COMPITO A: Traduci in inglese questa frase degli appunti su Qohelet: "La vita è precaria, ma nonostante ciò, va vissuta, con amore, nella sua finitezza."
COMPITO B: Riprendi gli appunti su Qohelet dopo l'ultima frase e prosegui con qualche riga.

Corso Biblico. Torino, 21.10.2016.
Qohelet.
(Appunti presi durante la conferenza di Franco Barbero).
La vita è precaria, ma nonostante ciò, va vissuta, con amore, nella sua finitezza. Non bisogna correre dietro al successo ed a cose vane, ma neppure deprimersi cadendo in un disamore per la vita: questo vuol dire l'inizio del capitolo 11 (“getta il tuo pane sulle acque, perché con il tempo lo ritroverai”) in un versetto di difficile lettura che smentisce il luogo comune che il Qoehlet abbia una visione pessimistica della realtà al limite del nihilismo. Le interpretazioni più comuni sono due (Brown): 1) nonostante la vita sia precaria tu devi scommettere su di essa 2) datti al commercio e alle attività finché ne hai la forza, senza aspettare troppo, quando le forze ti verranno meno. In ogni caso cogli l'occasione dell'oggi senza indugiare e non aspettare che le condizioni siano ottimali (“chi bada al vento non semina mai e chi osserva le nuvole non miete” 11,4). In questi versi vi è un richiamo segreto a certi passi evangelici in cui Gesù fa riferimento ad aspetti della vita quotidiana, si pensi ad esempio alla parabola dei talenti. Segue un altra immagine famigliare nei vangeli, quella del seminatore, che deve lavorare senza darsi troppo affanno sulla riuscita della sua opera: è un invito ad andare al di là dell'interesse immediato al successo delle proprie azioni, a guardare più lontano e a saper attendere.

DATI DI ORIGINE:

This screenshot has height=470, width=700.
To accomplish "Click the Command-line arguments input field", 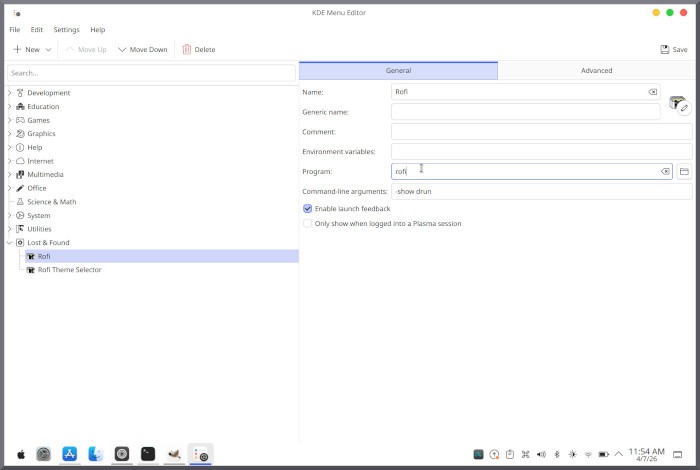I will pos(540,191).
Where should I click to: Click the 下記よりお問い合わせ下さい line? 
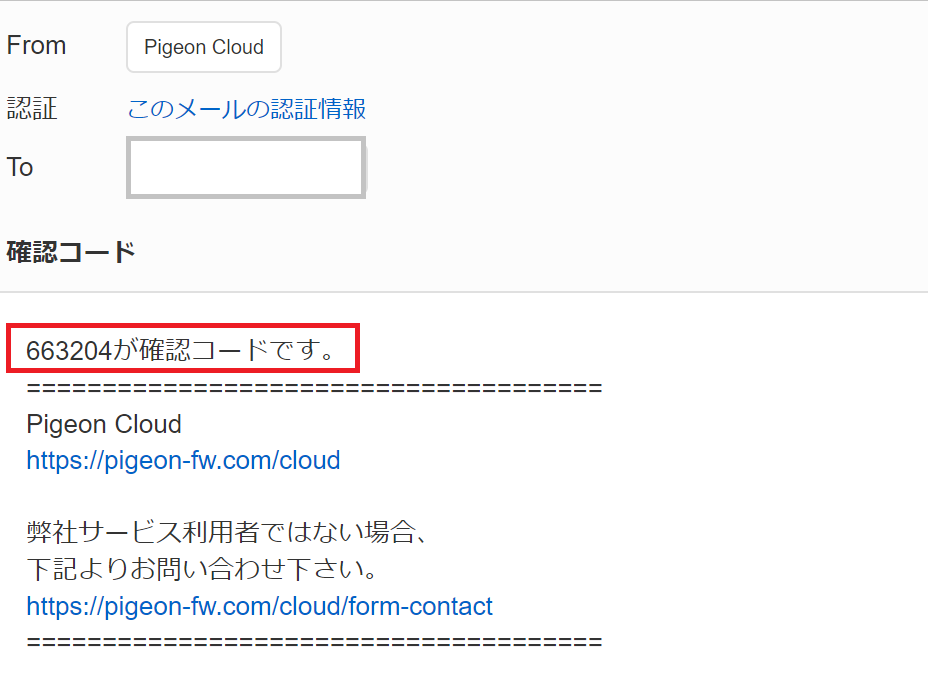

RISPOSTA A: Life is precarious, but despite this, it must be lived, with love, in its finiteness.

RISPOSTA B:
Il tono positivo prosegue con l'elogio della giovinezza e la bellezza della vita, da cogliere finché si è in tempo: quale contrasto con quella educazione che è purtroppo prevalsa per molto tempo nel cristianesimo che vede con sospetto il godere degli aspetti positivi della vita e ricollega al peccato il piacere e soprattutto il piacere sessuale. Qui emerge una visione ed un atteggiamento verso la vita del tutto diverso: anche qui va richiamato il messaggio positivo di Gesù per una vita liberata dalla paura e vissuta con ricchezza di relazioni. Siamo lontani da una visione negativa della vita terrena che si afferma sotto l'influsso della cultura ellenistica e soprattutto dello gnosticismo. Anche il richiamo al giudizio di Dio (“Sappi però che su tutto questo Dio ti convocherà in giudizio” 11, 9) non ha un tono oppressivo, ma è piuttosto un invito alla responsabilità, ad essere giudiziosi.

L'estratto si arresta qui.